MANILA, Dec 15 (Reuters) - The Philippine central bank raised its benchmark interest rates by half a percentage point on Thursday, opting for a relatively large increase to cool inflation running at a 14-year high.

The rate hike was a certainty after Bangko Sentral ng Pilipinas (BSP) Governor Felipe Medalla flagged a 25 to 50 basis point adjustment this month ahead of November inflation data.

Annual inflation surged to 8.0% in November, which was well above the BSP's target range of 2% to 4% for this year, reinforcing the case for a half-percentage point increase and suggesting more tightening could follow next year.

All 21 economists in a Reuters poll correctly predicted the outcome of Thursday's BSP policy meeting, which was the last for the year. The decision marked the seventh time this year that the central bank has pulled the rate-hike trigger to combat inflation.

Thursday's 50-bps rise matched the U.S. central bank's latest move.
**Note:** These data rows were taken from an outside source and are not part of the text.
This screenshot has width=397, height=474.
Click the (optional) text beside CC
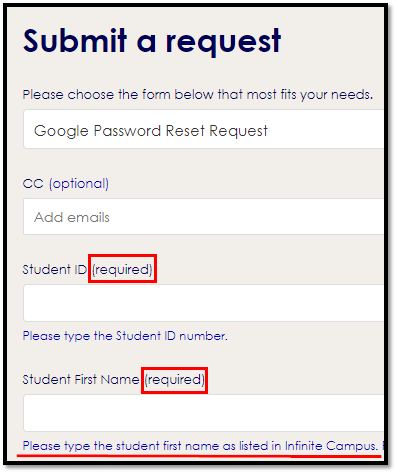79,184
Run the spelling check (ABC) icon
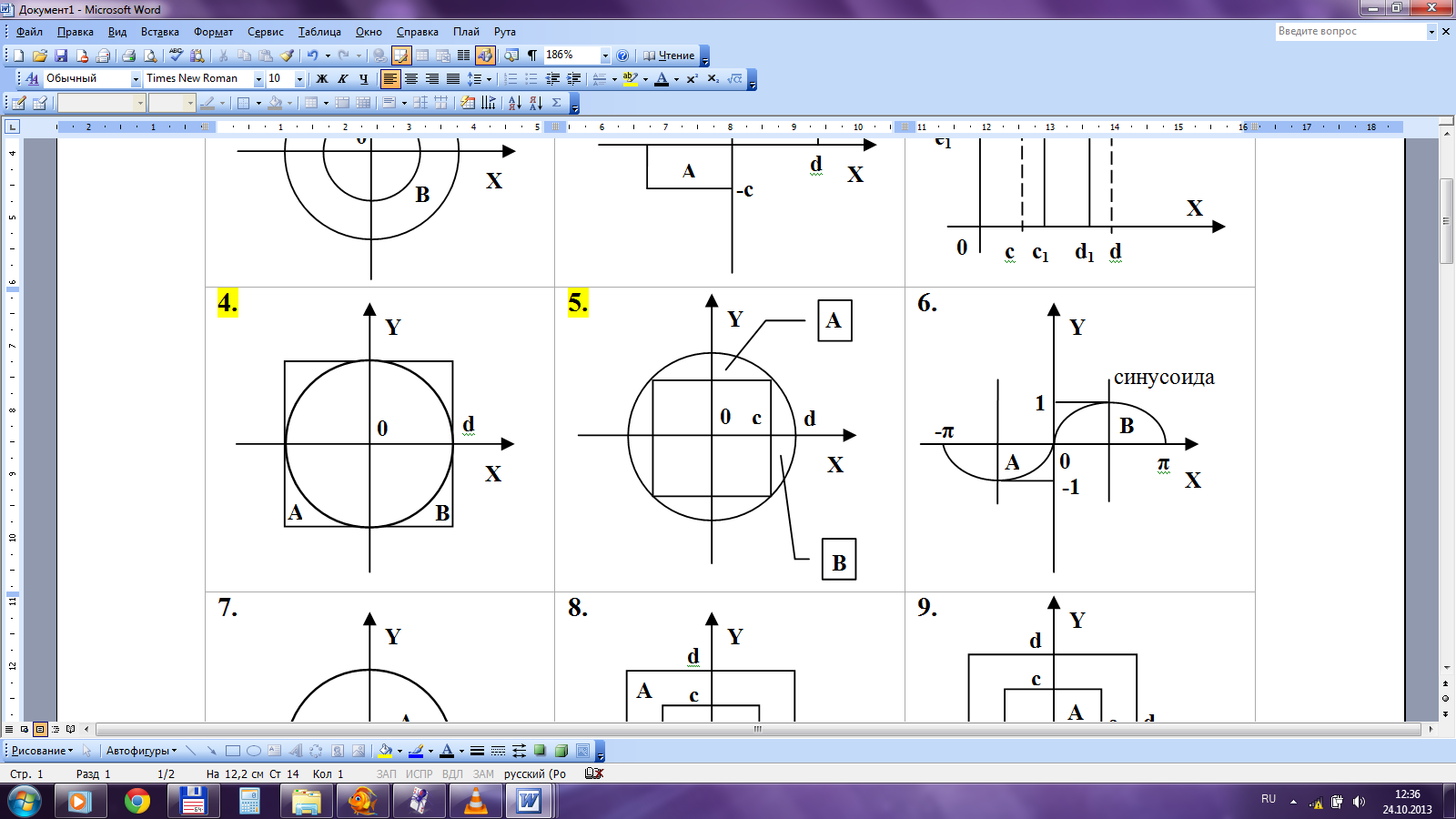 (x=176, y=56)
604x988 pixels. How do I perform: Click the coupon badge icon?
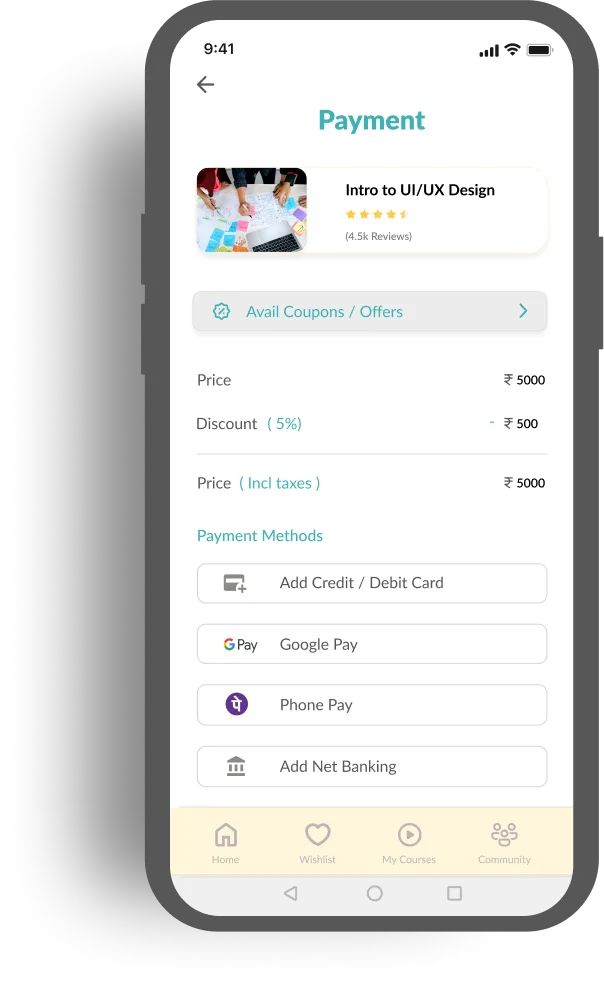point(221,311)
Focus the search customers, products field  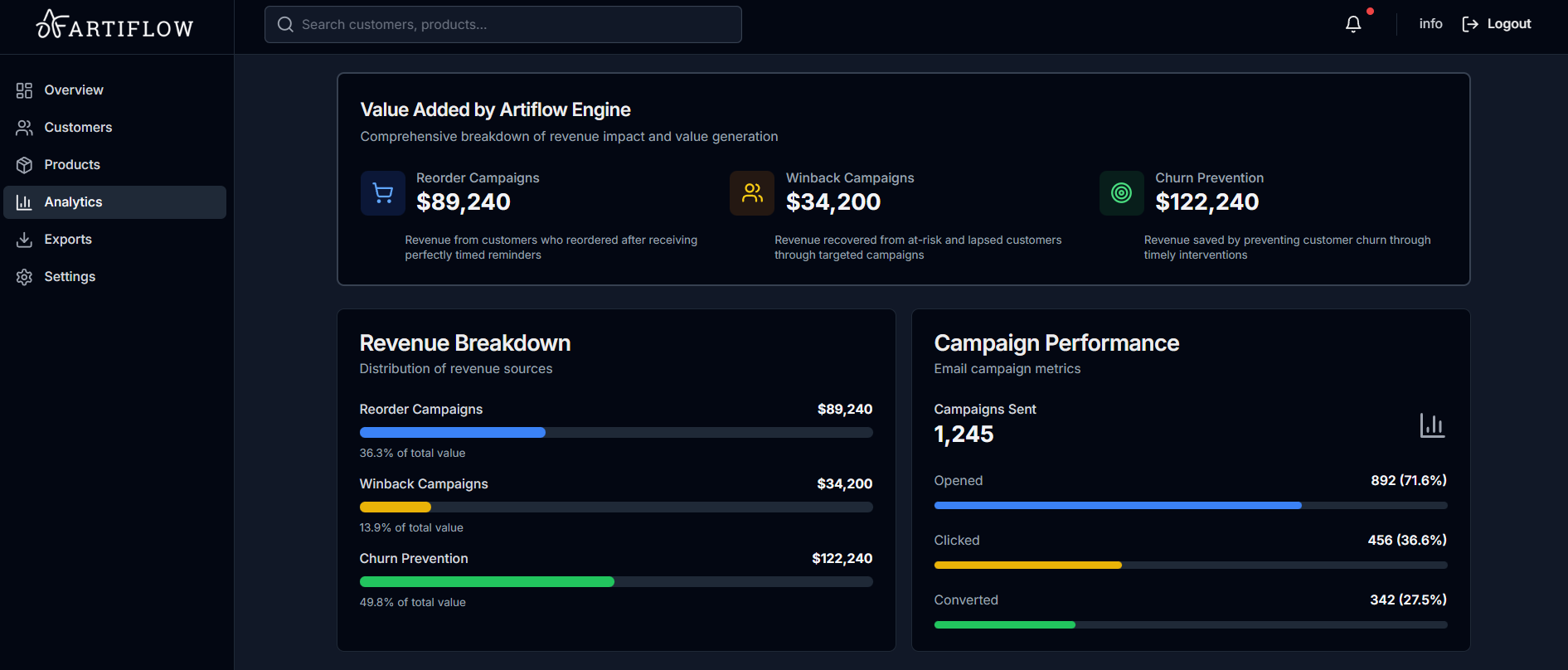pyautogui.click(x=514, y=25)
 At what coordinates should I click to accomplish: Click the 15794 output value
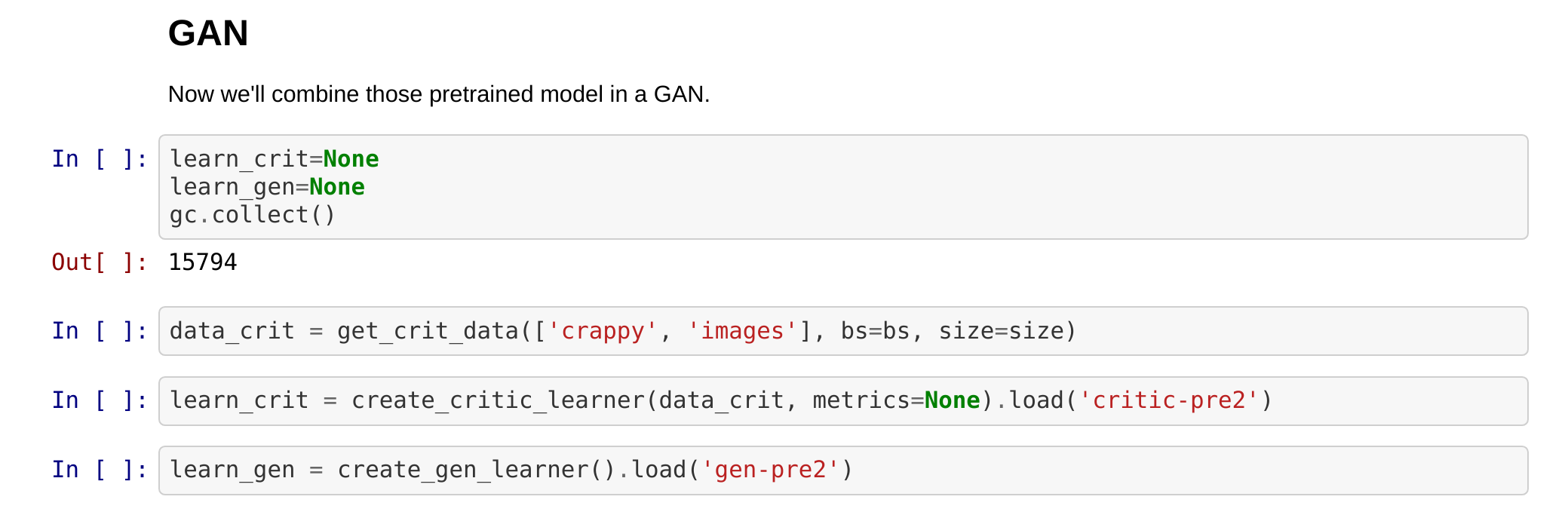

The BSP therefore kept steady its interest rate gap with Federal Reserve, supporting the Philippine peso, whose recent weakness has pushed up already elevated consumer prices.

After the Philippine tightening, which took the overnight borrowing rate to 5.50%, analysts expect the BSP to end its tightening cycle at 6.00%, compared with the expectation of 5.75% in a Reuters poll in November.